Lines of data
## Begin

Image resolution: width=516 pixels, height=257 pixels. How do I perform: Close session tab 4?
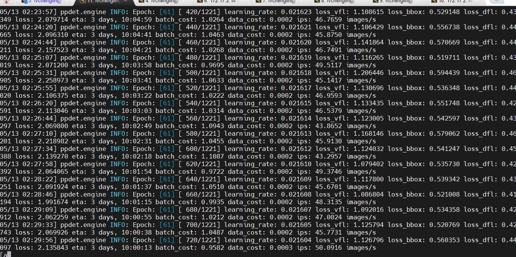point(185,1)
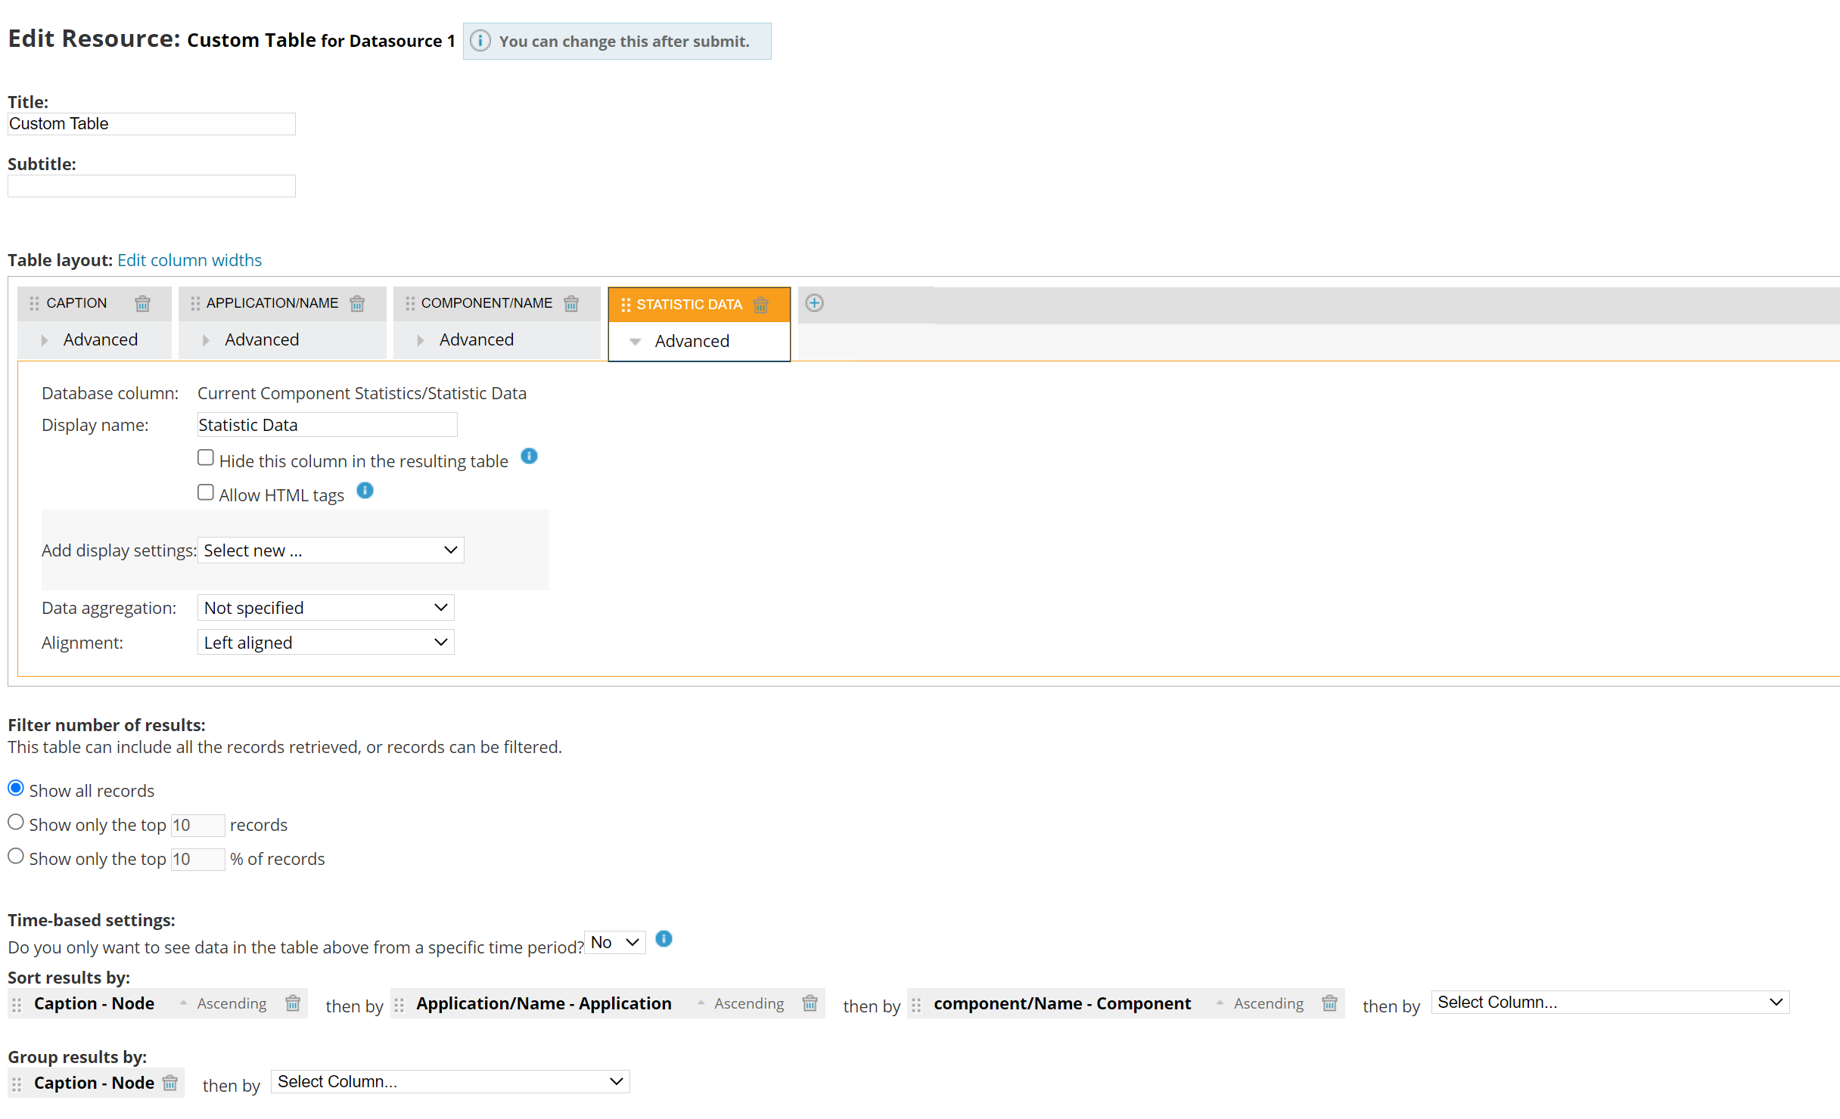
Task: Select the COMPONENT/NAME column tab
Action: [x=486, y=303]
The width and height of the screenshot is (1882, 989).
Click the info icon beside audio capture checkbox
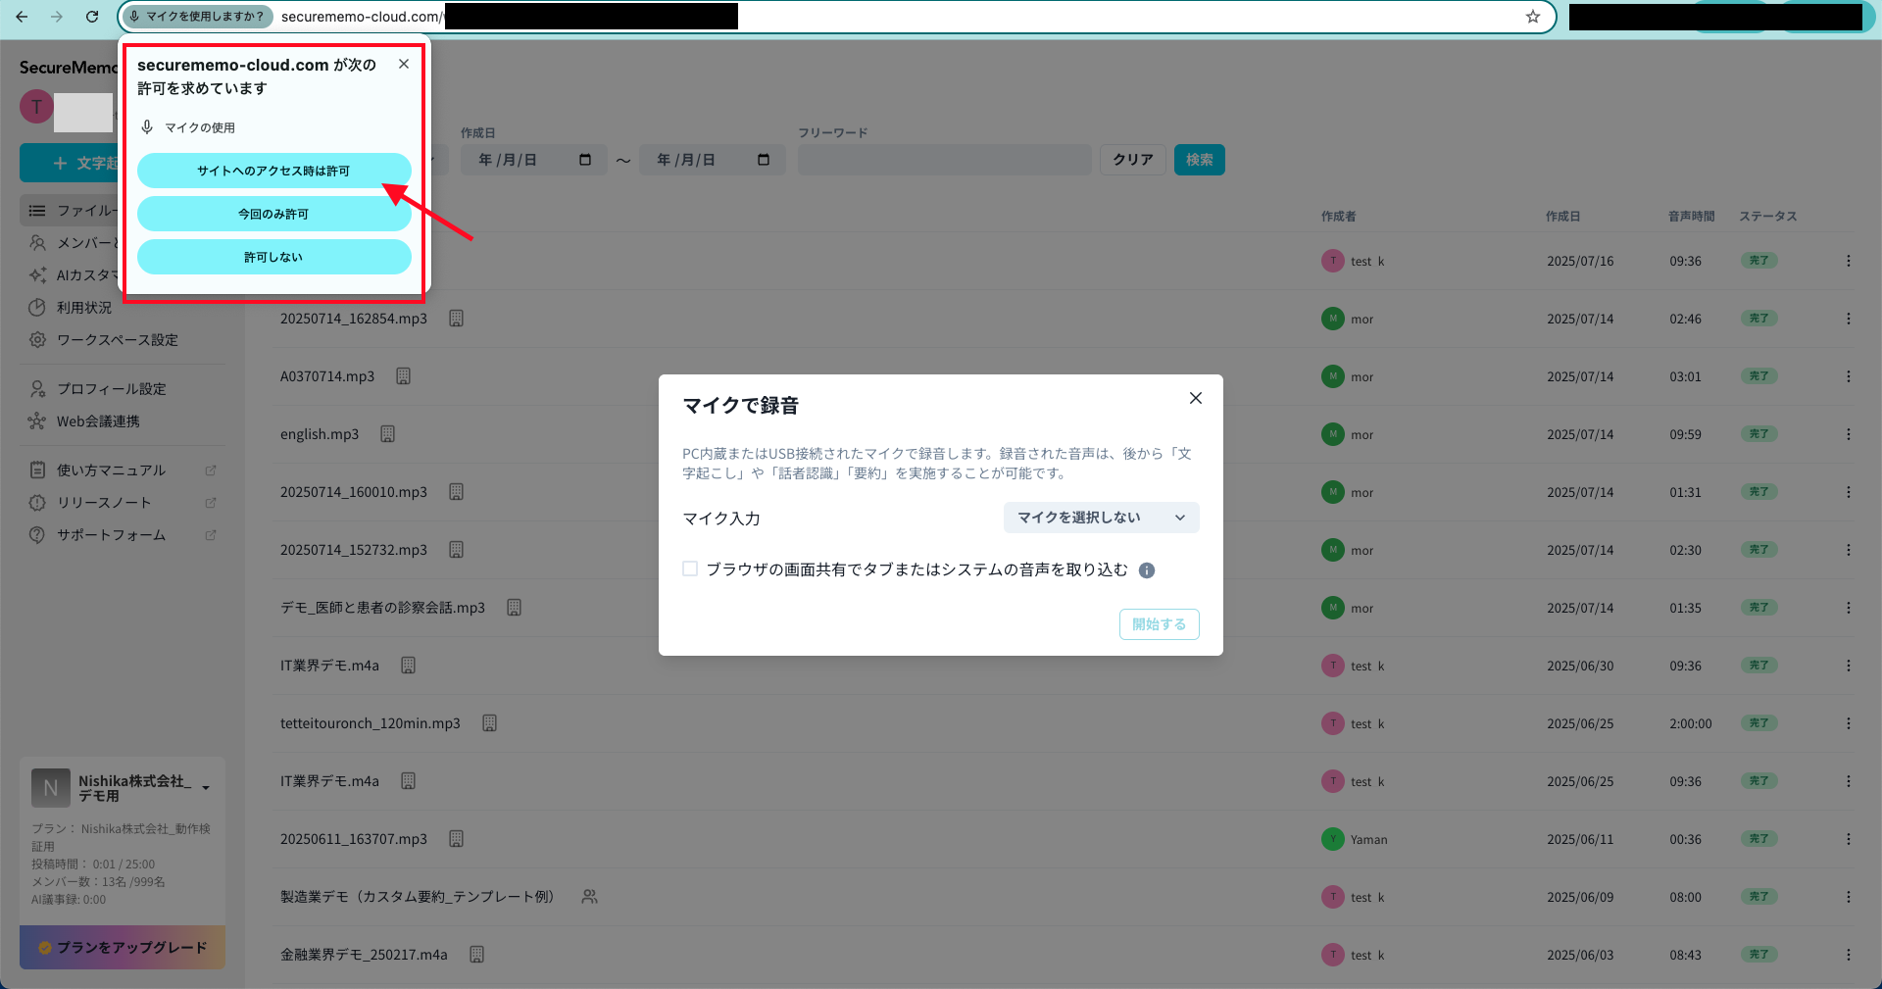[x=1147, y=570]
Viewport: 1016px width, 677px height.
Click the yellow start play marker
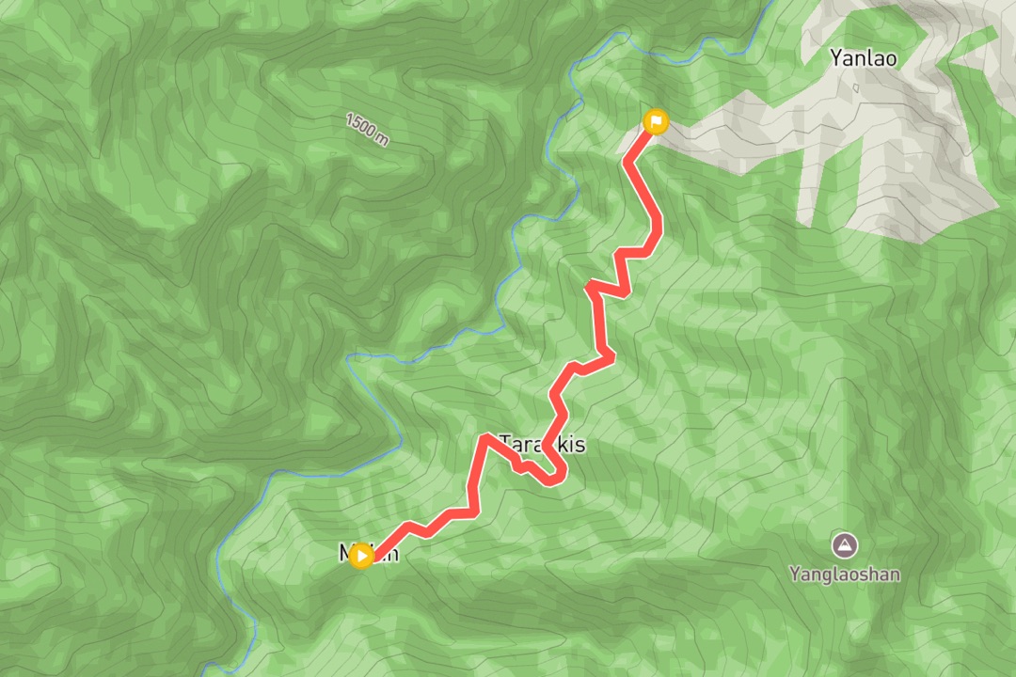361,556
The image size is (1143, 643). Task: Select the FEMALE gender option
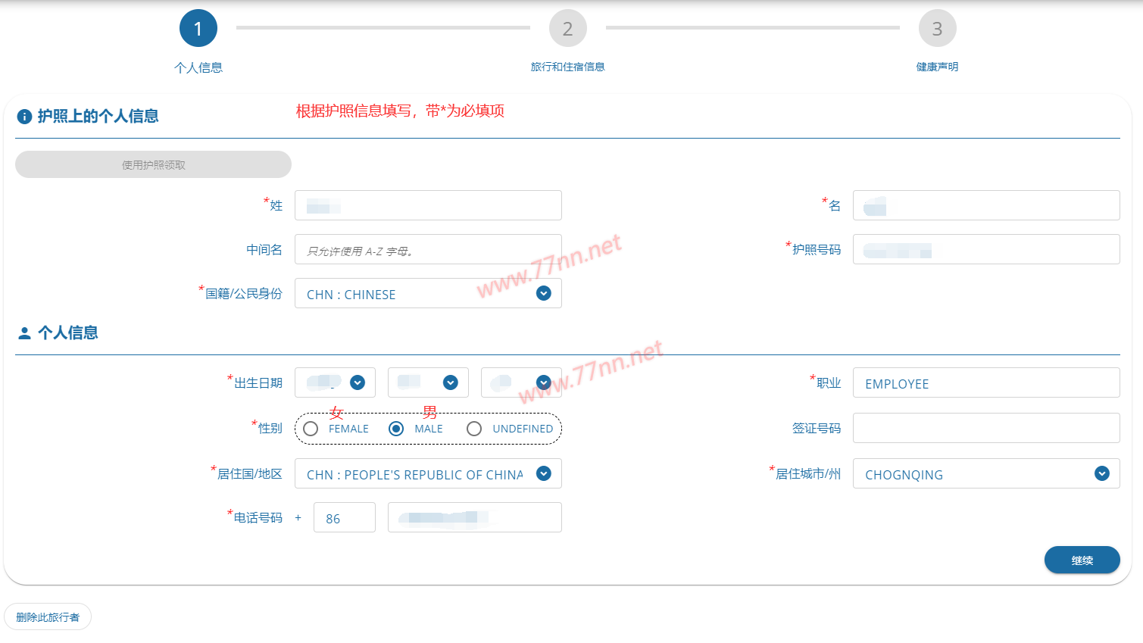coord(311,428)
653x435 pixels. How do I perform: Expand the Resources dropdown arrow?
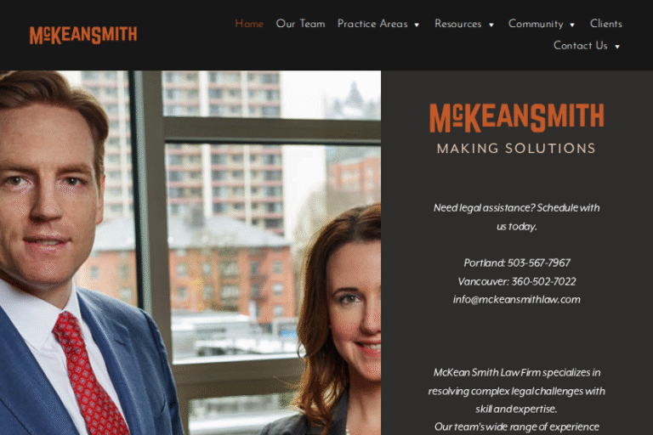click(491, 25)
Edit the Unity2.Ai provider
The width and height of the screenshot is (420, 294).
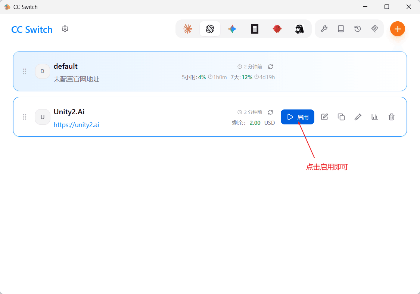pyautogui.click(x=324, y=117)
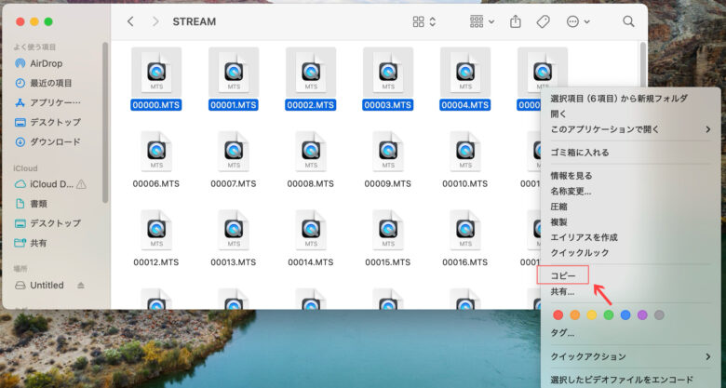
Task: Go back with the left chevron
Action: 130,21
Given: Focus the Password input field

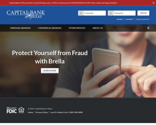Looking at the screenshot, I should tap(125, 13).
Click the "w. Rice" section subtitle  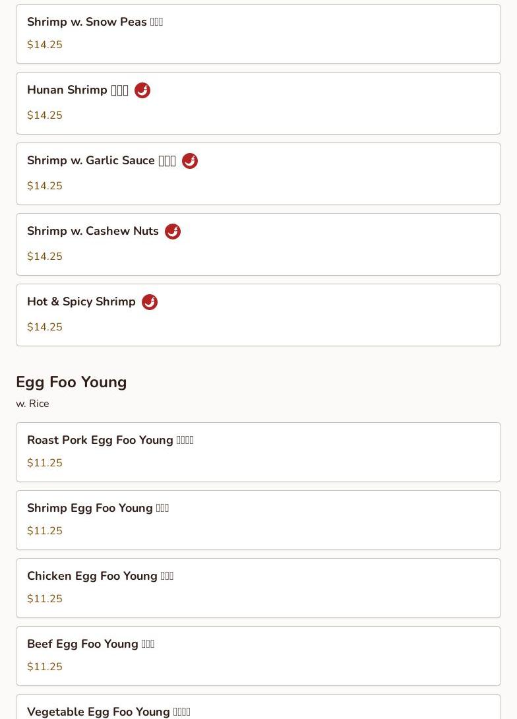click(x=32, y=404)
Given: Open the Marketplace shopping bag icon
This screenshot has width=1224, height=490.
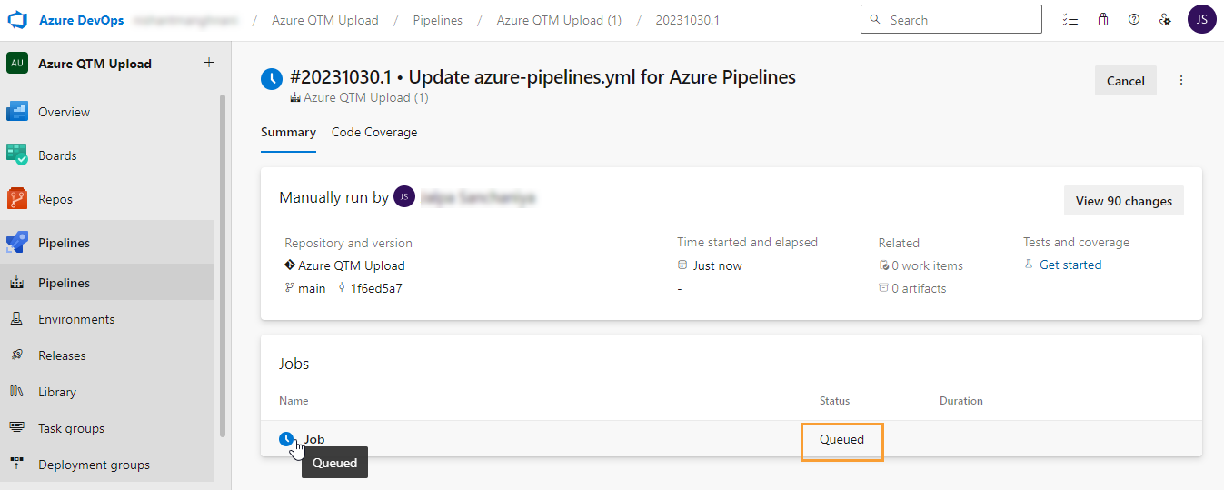Looking at the screenshot, I should click(x=1103, y=19).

## End

## YOUR INSTRUCTIONS
Update everything from the start of the records down to the line that contains "Action: [x=486, y=303]" by replacing "session" with "browser" and keeping all else unchanged. Omit the pictures from your answer.

## EXPECTED ANSWER
Image resolution: width=516 pixels, height=257 pixels. How do I perform: Close browser tab 4?
point(185,1)
Task: Select the COMPONENT/NAME column tab
Action: [x=486, y=303]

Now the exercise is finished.